§ Task brief: Where in the data below does the word "text" appear? Copy every line that has it.

§ Source records:

---*---

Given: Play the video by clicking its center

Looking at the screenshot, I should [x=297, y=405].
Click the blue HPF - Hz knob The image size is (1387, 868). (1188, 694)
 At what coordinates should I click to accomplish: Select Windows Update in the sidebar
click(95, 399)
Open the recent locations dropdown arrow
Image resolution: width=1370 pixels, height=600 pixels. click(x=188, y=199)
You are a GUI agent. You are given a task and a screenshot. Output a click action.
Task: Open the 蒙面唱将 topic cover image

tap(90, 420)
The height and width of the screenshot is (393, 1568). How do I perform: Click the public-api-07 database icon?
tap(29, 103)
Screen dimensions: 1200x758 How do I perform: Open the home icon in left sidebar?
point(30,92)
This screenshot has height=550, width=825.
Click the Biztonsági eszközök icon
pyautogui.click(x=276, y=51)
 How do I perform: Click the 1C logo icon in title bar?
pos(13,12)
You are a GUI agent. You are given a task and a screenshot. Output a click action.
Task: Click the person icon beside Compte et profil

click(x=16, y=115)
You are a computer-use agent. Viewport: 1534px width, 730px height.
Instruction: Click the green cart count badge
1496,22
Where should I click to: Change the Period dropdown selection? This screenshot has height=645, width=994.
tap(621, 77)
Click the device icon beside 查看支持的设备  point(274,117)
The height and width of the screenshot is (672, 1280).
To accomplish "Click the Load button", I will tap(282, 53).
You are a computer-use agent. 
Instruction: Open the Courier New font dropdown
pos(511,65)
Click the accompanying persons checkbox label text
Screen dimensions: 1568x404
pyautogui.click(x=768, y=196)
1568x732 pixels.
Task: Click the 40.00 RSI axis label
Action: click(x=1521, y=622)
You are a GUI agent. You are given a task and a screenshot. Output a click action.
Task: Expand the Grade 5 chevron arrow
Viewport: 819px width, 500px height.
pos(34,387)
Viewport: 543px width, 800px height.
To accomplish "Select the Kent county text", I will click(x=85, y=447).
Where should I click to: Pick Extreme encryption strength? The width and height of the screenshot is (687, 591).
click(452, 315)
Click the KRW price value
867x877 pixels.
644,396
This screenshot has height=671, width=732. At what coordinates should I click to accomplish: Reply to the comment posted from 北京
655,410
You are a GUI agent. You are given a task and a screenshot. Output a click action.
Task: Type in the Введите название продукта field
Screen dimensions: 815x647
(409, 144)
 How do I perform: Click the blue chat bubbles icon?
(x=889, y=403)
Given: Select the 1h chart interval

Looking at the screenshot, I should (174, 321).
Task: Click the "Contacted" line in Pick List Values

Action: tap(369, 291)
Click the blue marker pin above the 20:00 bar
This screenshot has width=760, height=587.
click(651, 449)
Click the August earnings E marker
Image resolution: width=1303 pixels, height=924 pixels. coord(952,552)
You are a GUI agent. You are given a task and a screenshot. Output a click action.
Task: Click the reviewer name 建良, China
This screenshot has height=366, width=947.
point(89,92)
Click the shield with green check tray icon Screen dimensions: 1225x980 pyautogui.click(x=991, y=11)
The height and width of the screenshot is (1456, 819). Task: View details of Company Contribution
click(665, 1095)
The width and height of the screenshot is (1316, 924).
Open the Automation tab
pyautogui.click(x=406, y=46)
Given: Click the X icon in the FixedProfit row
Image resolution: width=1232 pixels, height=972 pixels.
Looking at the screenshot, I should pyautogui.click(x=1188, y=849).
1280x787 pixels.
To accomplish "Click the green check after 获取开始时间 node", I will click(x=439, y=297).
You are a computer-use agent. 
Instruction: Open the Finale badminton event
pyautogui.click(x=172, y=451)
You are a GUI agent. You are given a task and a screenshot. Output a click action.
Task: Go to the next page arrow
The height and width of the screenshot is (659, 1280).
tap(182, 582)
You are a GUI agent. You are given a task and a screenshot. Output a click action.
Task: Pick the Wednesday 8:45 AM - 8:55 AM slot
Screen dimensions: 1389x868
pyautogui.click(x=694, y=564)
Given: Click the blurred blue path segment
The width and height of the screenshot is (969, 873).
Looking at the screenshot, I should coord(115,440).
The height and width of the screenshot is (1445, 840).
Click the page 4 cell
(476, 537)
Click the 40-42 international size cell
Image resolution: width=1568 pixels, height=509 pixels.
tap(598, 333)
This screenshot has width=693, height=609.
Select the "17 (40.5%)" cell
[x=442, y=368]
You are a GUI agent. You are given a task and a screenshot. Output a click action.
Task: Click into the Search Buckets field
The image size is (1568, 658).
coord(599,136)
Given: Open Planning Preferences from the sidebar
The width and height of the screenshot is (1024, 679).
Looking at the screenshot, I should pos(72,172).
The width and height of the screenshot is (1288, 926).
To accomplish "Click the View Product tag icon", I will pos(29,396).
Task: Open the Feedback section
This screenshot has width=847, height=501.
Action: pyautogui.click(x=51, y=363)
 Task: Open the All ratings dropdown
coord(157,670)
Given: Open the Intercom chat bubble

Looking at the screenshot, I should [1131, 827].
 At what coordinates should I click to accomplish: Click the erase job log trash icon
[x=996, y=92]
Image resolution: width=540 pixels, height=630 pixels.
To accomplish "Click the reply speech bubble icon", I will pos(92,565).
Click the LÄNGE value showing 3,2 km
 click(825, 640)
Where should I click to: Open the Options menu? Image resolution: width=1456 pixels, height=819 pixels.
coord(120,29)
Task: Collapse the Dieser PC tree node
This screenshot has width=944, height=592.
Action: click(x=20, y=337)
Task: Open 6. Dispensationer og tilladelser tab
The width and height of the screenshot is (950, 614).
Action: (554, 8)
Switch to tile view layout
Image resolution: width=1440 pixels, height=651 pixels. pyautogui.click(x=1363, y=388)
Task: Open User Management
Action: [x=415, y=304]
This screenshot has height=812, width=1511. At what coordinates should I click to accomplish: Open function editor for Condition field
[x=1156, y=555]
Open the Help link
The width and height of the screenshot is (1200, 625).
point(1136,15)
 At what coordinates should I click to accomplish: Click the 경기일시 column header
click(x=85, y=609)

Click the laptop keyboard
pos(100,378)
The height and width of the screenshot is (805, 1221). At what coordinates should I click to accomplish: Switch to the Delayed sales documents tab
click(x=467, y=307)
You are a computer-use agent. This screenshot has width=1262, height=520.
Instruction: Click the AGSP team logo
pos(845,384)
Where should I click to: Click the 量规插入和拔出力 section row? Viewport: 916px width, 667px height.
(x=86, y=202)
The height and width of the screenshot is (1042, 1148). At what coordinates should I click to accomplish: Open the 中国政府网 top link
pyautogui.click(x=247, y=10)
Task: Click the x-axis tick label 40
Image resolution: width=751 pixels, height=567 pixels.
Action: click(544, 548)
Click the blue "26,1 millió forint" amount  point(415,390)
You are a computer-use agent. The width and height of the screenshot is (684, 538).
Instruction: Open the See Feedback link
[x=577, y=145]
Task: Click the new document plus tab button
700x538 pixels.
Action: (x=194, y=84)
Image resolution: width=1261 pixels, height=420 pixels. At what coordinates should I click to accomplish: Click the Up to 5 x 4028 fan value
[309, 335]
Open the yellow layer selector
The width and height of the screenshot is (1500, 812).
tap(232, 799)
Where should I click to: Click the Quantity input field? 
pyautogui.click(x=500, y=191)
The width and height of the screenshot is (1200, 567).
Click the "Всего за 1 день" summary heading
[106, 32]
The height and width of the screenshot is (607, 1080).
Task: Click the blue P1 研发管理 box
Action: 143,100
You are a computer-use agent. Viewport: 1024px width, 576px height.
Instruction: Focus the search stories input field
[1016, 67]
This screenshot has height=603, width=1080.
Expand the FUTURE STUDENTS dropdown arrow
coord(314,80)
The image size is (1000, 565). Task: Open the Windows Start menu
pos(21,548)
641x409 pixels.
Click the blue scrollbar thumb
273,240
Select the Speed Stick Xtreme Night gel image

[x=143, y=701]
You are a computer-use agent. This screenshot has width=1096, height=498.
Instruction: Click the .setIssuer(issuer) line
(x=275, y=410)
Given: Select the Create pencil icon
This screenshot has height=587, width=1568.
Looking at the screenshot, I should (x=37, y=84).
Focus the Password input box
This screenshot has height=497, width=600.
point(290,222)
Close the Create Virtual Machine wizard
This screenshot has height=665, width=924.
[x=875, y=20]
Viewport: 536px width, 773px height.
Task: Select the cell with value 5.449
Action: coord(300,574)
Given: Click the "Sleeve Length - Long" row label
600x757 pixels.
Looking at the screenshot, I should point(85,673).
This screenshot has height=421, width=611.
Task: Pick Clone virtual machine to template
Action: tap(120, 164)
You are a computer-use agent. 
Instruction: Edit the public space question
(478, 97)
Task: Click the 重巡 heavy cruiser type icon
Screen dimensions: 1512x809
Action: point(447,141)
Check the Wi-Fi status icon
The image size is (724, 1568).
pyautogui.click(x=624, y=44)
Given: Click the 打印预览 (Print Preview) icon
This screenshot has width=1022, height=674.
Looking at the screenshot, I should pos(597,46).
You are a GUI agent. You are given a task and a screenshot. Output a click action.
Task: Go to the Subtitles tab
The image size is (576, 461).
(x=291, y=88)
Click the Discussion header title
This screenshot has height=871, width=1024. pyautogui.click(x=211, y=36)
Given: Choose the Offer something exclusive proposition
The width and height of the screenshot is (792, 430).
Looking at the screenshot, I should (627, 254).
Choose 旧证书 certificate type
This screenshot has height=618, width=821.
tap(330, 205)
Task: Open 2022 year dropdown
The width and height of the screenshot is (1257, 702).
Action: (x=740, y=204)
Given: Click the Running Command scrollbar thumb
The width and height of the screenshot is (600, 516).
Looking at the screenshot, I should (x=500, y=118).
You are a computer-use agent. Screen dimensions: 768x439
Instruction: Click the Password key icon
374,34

---*---

§ Exercise solution:
Click the accompanying persons checkbox label text
To accomplish "Select the Kent county text", I will click(x=85, y=447).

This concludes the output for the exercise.